• _Description of the task_:
Pictures aside, copy exactly the lines running from the one with "Task: Click the 19% confidence value" to the end of the records.

• _Exercise input_:
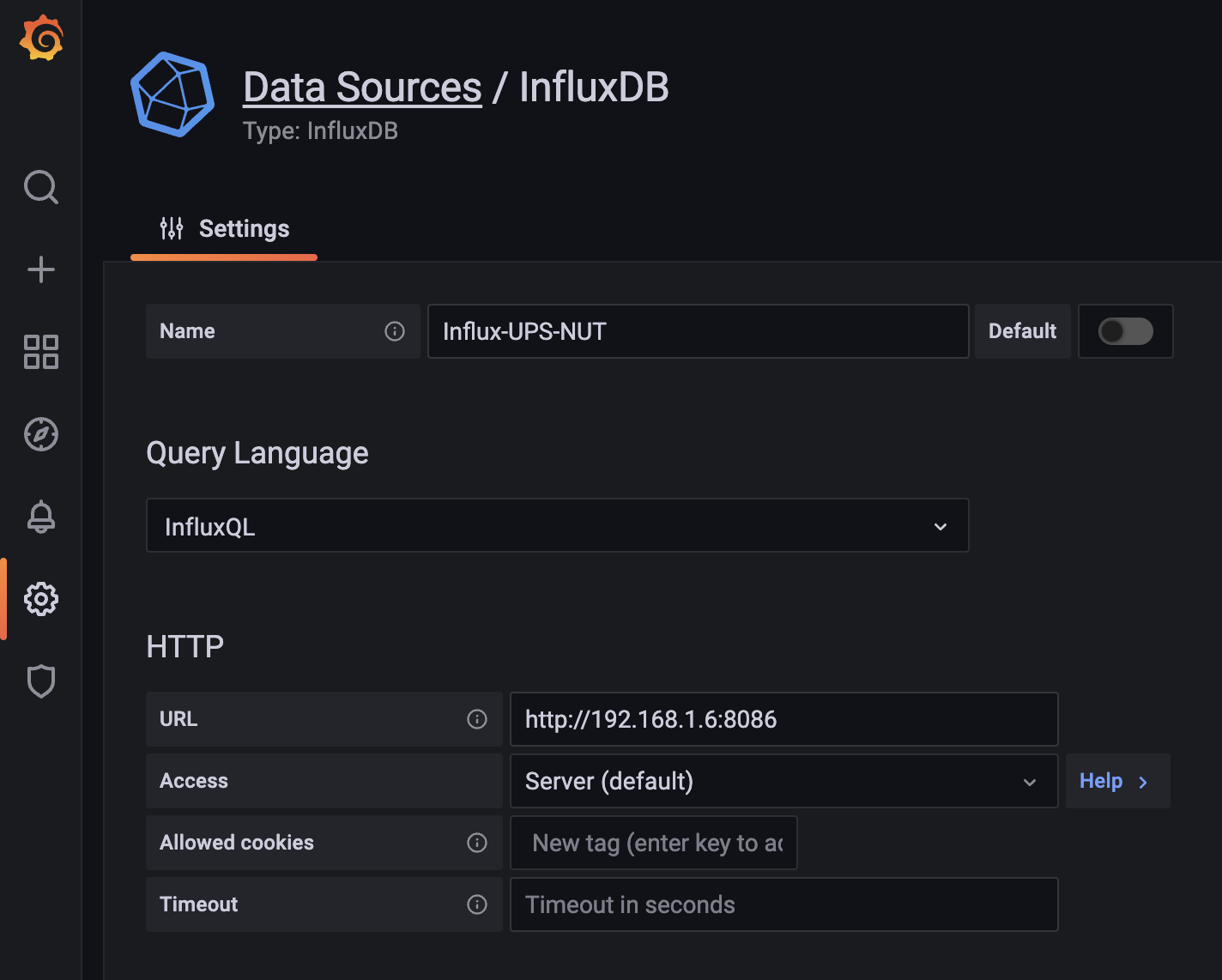Open the Explore compass icon
Viewport: 1222px width, 980px height.
(x=41, y=434)
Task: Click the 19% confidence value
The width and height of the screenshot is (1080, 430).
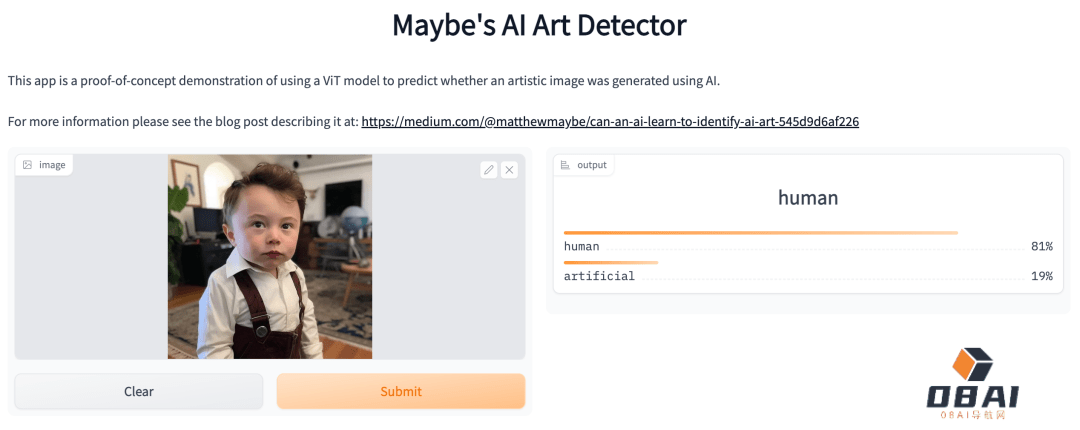Action: tap(1041, 276)
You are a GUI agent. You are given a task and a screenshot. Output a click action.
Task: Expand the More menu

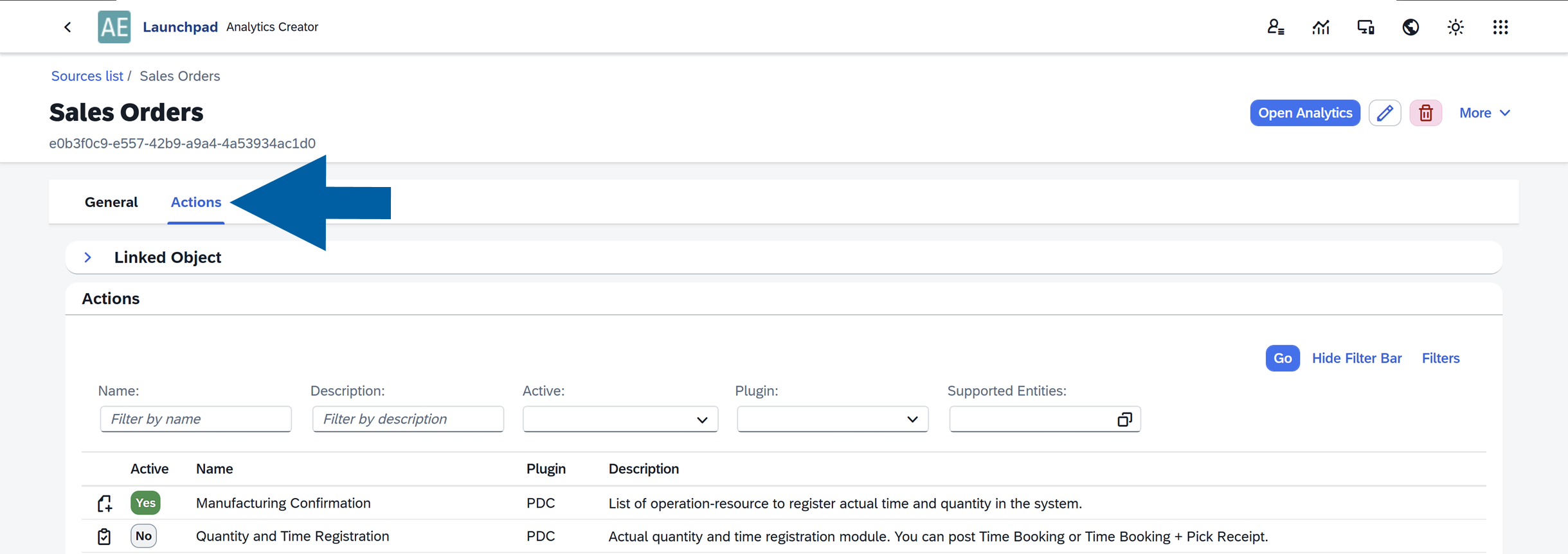(x=1484, y=113)
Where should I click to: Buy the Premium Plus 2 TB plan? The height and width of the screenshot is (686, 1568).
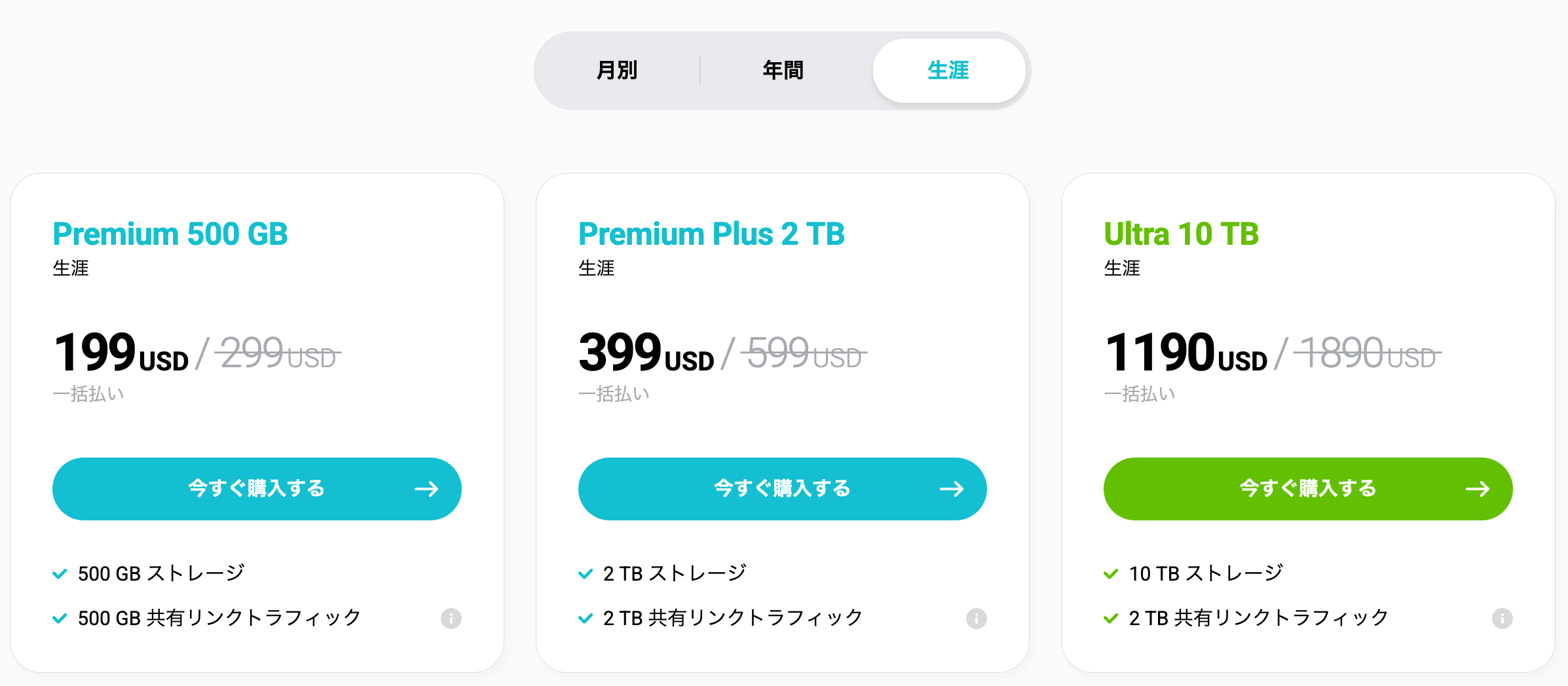coord(781,488)
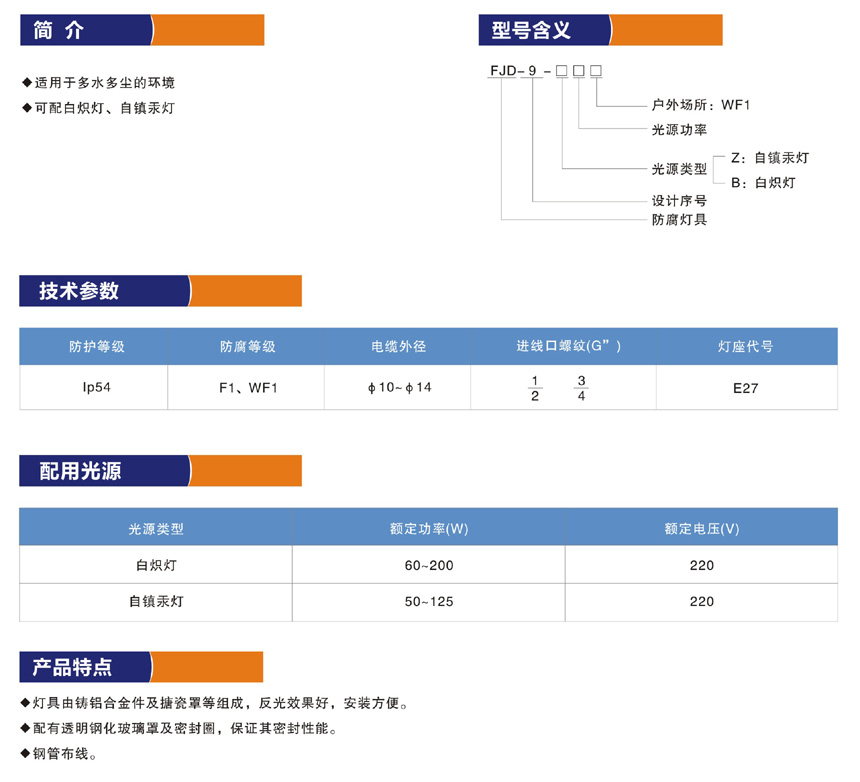Click the diamond bullet before 适用于多水多尘的环境
The height and width of the screenshot is (782, 860).
click(26, 83)
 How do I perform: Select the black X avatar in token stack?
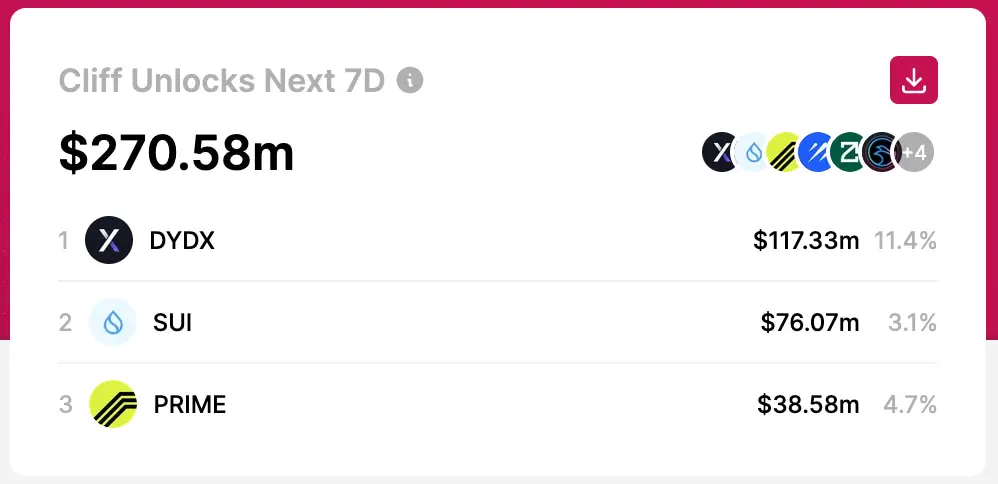[719, 152]

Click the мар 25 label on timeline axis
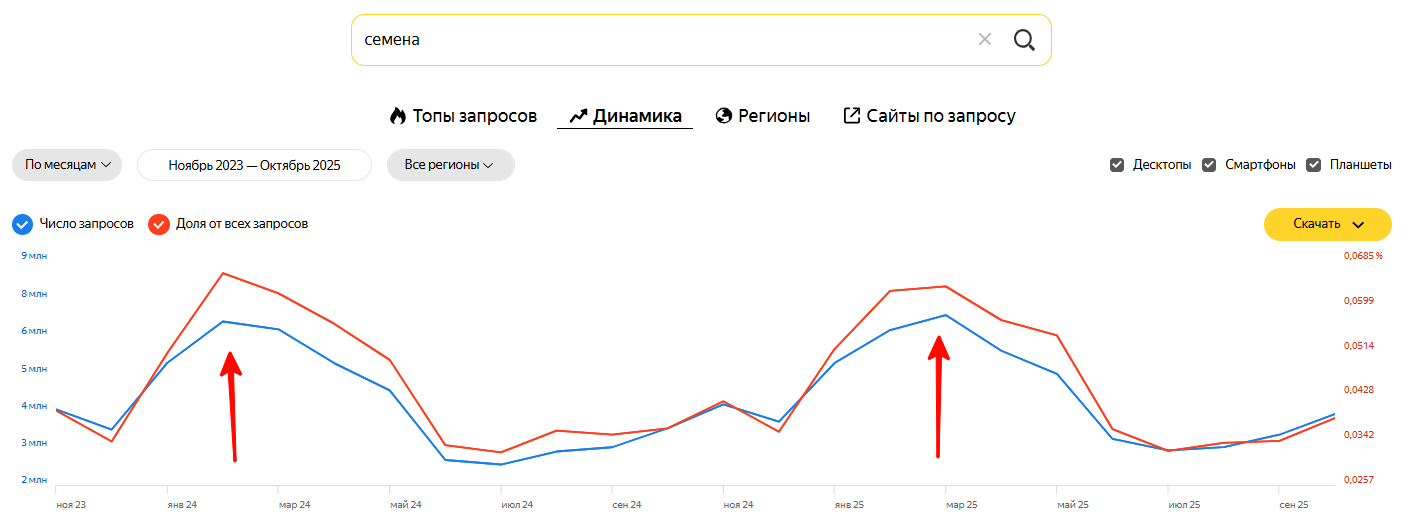[962, 505]
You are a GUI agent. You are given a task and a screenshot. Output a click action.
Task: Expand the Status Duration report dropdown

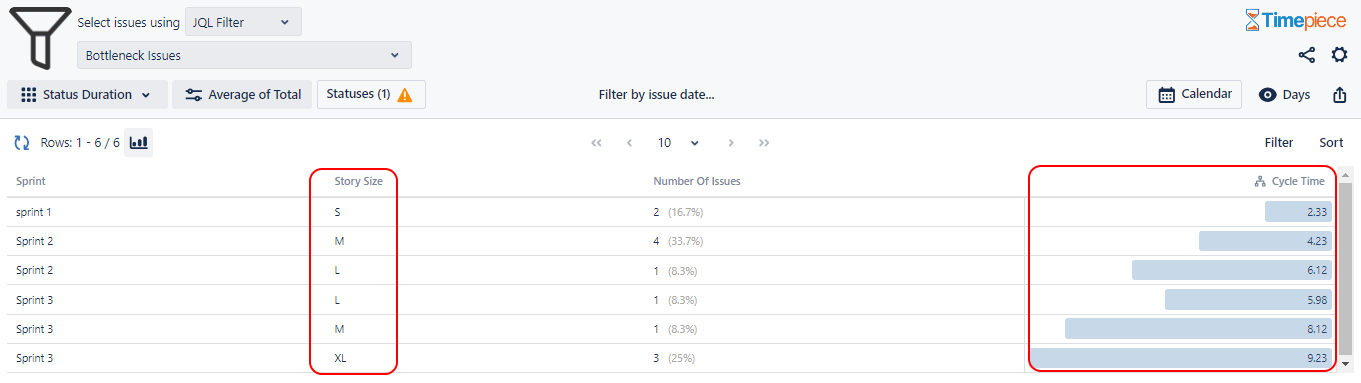tap(86, 95)
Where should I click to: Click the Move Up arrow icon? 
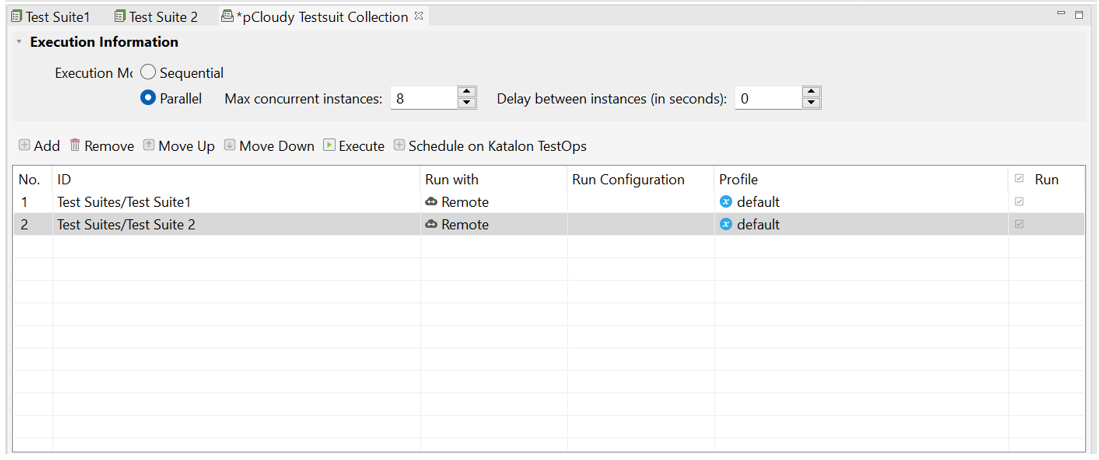tap(149, 146)
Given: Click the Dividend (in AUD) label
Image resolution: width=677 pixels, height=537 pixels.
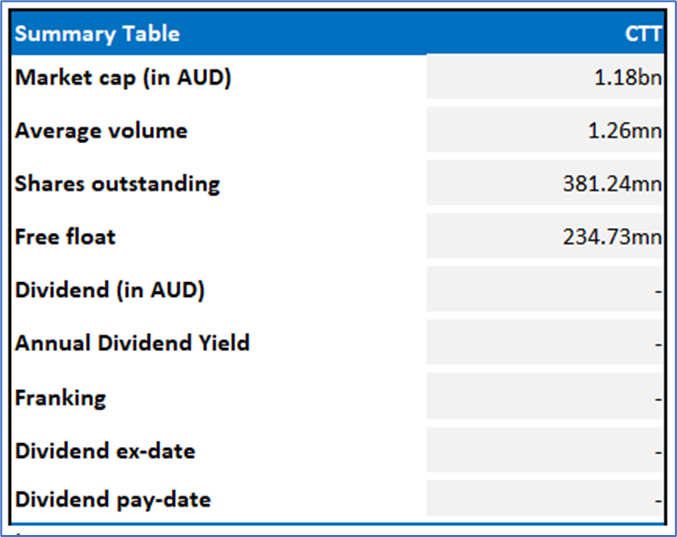Looking at the screenshot, I should coord(110,290).
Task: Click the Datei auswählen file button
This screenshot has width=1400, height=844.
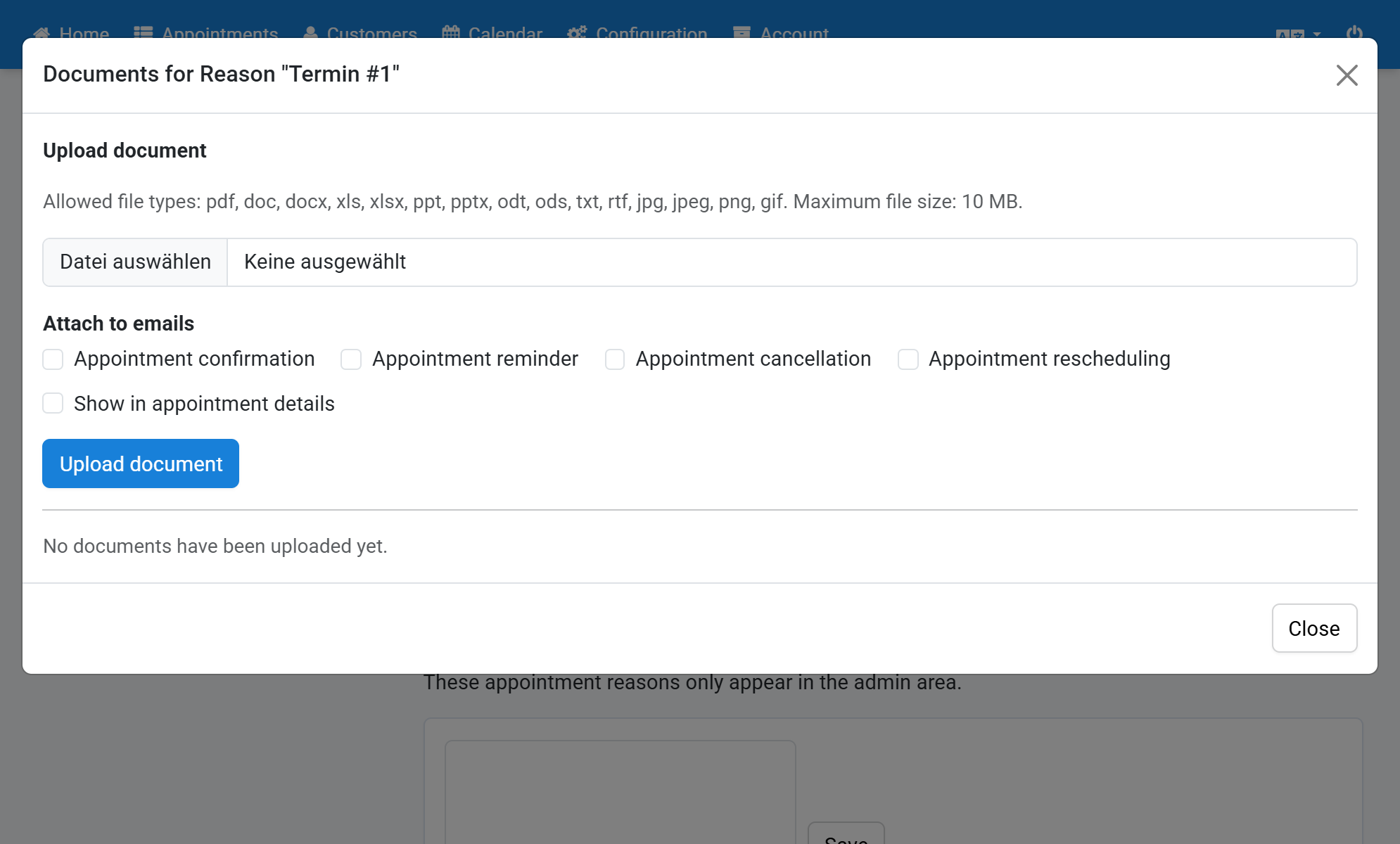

• _Output for this exercise_:
Task: Click the 19% confidence value
The width and height of the screenshot is (1080, 430).
Action: tap(1041, 276)
You are a GUI agent. You are given a task and a screenshot. Output a click action.
Task: Expand the More menu

(x=1484, y=113)
Where should I click to: Buy the Premium Plus 2 TB plan? The height and width of the screenshot is (686, 1568).
coord(781,488)
Click the diamond bullet before 适用于多水多尘的环境
The height and width of the screenshot is (782, 860).
click(26, 83)
 How do I perform: Select the black X avatar in token stack?
[719, 152]

Click the мар 25 label on timeline axis
[962, 505]
You are a GUI agent. You are given a task and a screenshot. Output a click action.
Task: Expand the Status Duration report dropdown

tap(86, 95)
Where should I click to: Click the Move Up arrow icon? 
tap(149, 146)
Given: Click the Dividend (in AUD) label
Image resolution: width=677 pixels, height=537 pixels.
Looking at the screenshot, I should coord(110,290).
Task: Click the Datei auswählen file button
This screenshot has width=1400, height=844.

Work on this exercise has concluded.